(Strictly for nature nerds.) As you can imagine you spend most of your time looking at the landscape during a month-long trek. But you also spend a significant amount of time staring at your feet.
Southern Portugal is a sandy environment, and like much of Utah (and Banff ski trails after a snowfall), you can see who has passed this way before you.




I didn’t actually spot many of these creatures (aside from the ants. ) But I did see one creature repeatedly, especially in the eucalyptus forests — oil beetles. I like peering at insects, but these large black beetles with bloated abdomens that they drag behind — well, only a mother beetle could love them!

Oil beetles have an amazing life story. As larvae, they climb a flower head, and wait for a bee to arrive. While the bee is busy, they grab a leg and hang on until the bee returns to the hive. Once there, the beetle larvae morphs into a grub and grows fat feasting upon bee babies until it breaks out of the hive to become a beetle.
These charmers are also called blister beetles because they exude a noxious substance when threatened, which can cause (you guessed it) blisters. Lovely!
The most common tracks on the trails were those made by humans.

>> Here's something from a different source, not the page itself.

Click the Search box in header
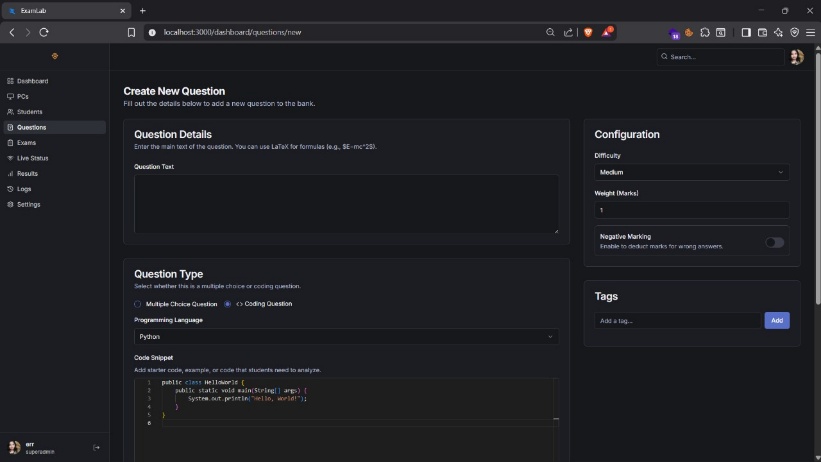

Lest you think I only commune with insects, I did meet some lovely fellow human travellers. There was the Canadian couple who sang the Song of the Mira with me as we waited for the ferry in Vila Nova de Milfontes. Gabrielle from Italy who was beginning a three-month trek across Portugal and Spain. And Elsa and Astrid from Sweden who stayed in the same hostels as I did for several nights. We chatted over wine on several evenings discussing everything from books (they were fans of Margaret Atwood) to our respective countries treatment of Indigenous peoples. I’m kicking myself they I didn’t get their contact information.
I am writing this final post as I wait to board my flight in Lisbon. Hard to believe I will be home later today.